Éste contestó que sí con la cabeza.

—Mira bien esta cápsula, muchacho. Contiene polvos de narcosefrina, para hacer soñar.

—Basta con olerla un poco para que haga efecto — añadió Hawkes.

Byng le puso la cápsula en la mano a Alan, y éste la miró como si fuera una víbora. Contenía unos polvos de color amarillo.

—¿Qué efectos produce? — preguntó Alan.

—Es un estimulante. Provoca una reacción activa en el sistema nervioso; causa esos trastornos de la percepción que son la agnosia —pérdida de la facultad de reconocer la naturaleza de un objeto por medio de los sentidos corporales— la ilusión y la alucinación. Se hacen estos polvos con unas hierbas que crecen en tierras áridas. Esas plantas son originarias de Epsilón Eridano IV, y actualmente se cultivan en el Sahara.
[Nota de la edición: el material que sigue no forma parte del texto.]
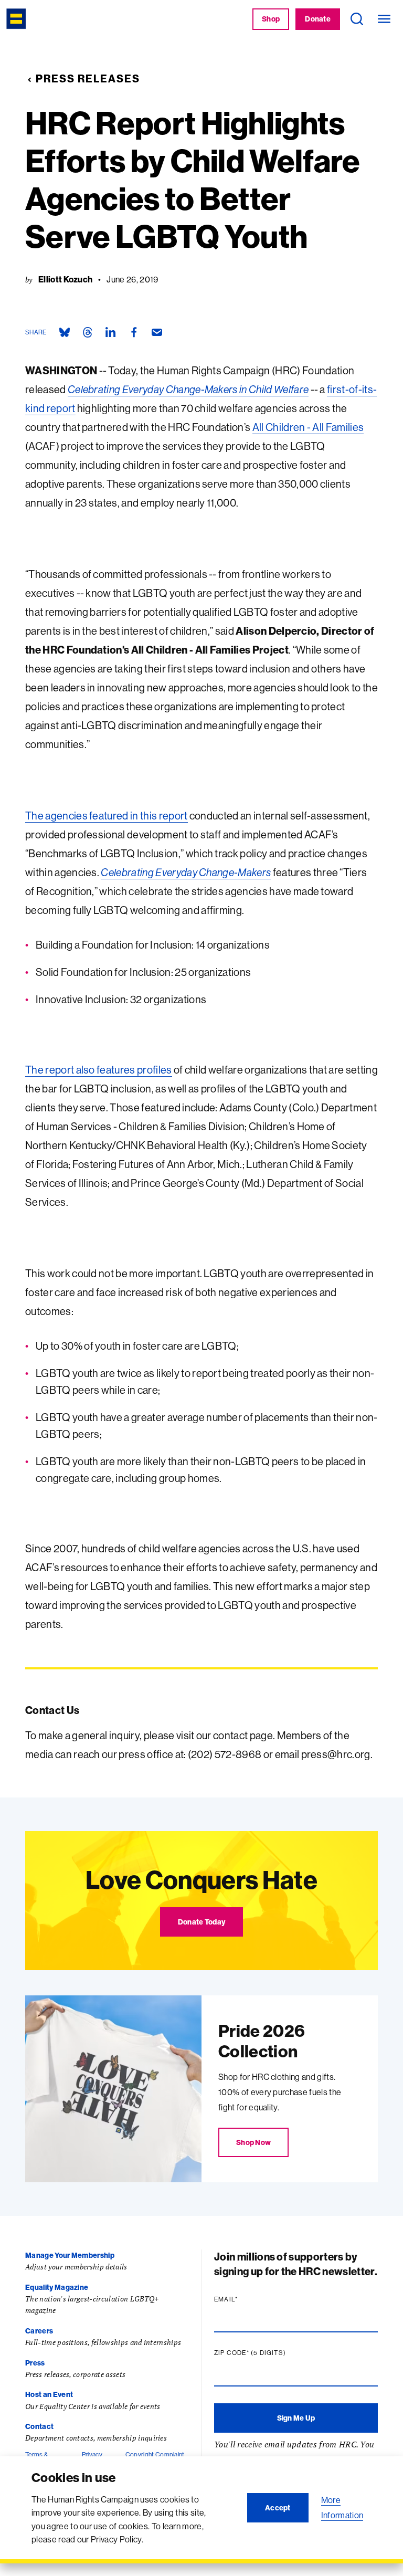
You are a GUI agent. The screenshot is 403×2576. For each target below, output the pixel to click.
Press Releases (88, 78)
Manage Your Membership (69, 2255)
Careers (39, 2331)
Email (246, 2299)
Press (35, 2363)
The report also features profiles (98, 1069)
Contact (39, 2426)
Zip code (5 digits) (270, 2353)
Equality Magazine (56, 2287)
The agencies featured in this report (106, 815)
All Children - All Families (308, 427)
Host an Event (49, 2394)
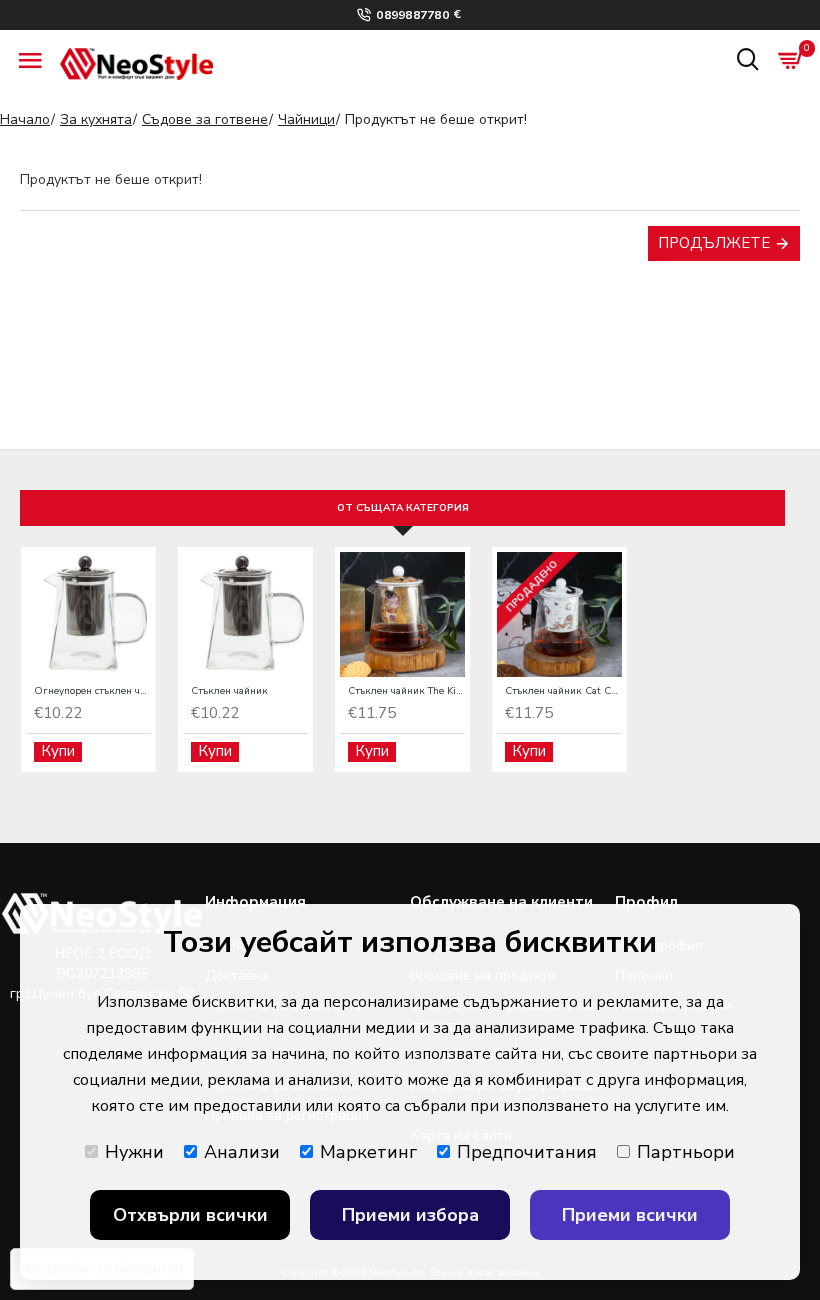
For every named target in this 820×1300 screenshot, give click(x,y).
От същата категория (403, 508)
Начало (25, 119)
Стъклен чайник (229, 691)
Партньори (686, 1152)
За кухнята (96, 119)
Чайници (306, 119)
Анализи (242, 1152)
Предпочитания (527, 1152)
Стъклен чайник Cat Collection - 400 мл (563, 691)
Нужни (134, 1152)
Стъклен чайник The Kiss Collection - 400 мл (406, 691)
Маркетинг (368, 1152)
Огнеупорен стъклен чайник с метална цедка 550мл (92, 691)
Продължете (714, 243)
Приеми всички (630, 1215)
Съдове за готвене (205, 119)
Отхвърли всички (190, 1215)
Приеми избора (410, 1215)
Se da uno fácilmente a este vicio, que es un vicio muy caro.

—¿Cuánto hay que tomar para aficionarse? —preguntó Alan.

Byng frunció sus delgados labios de una manera cínica y respondió:

—Un poquito nada más, por la nariz, y se te quitan todas las preocupaciones. Te ves como si midieras tres metros de estatura, y el mundo es un juguete para ti. Todo lo ves de seis colores diferentes. Cuando hace un año que tomas la droga ya no surte efecto. Pero no por eso dejas el vicio. Sigues tomándola toda tu vida, cada noche. Y cada polvito de esos que tomas te cuesta cien créditos.

Alan se estremeció. Había visto otros hombres que tomaban drogas narcóticas, y parecían, a los cuarenta años, viejos caducos, muertos ambulantes. ¡Y todo por vivir un año a gusto!

—Johnny ha sido astronauta —dijo de repente Hawkes—. Por eso lo he elegido para el simulado atraco de esta noche. Quería que os conocierais.

—¿Cómo se llamaba su nave? — preguntó Alan.

—Reina Galáctica —respondió Byng—. Un vendedor ambulante entró en el Recinto una noche y me regaló una capsulita.

—¿Y se aficionó usted?

—En seguida. Hace once años de esto, once años terrestres. A razón de cien créditos diarios, cuenta lo que habré gastado en once años.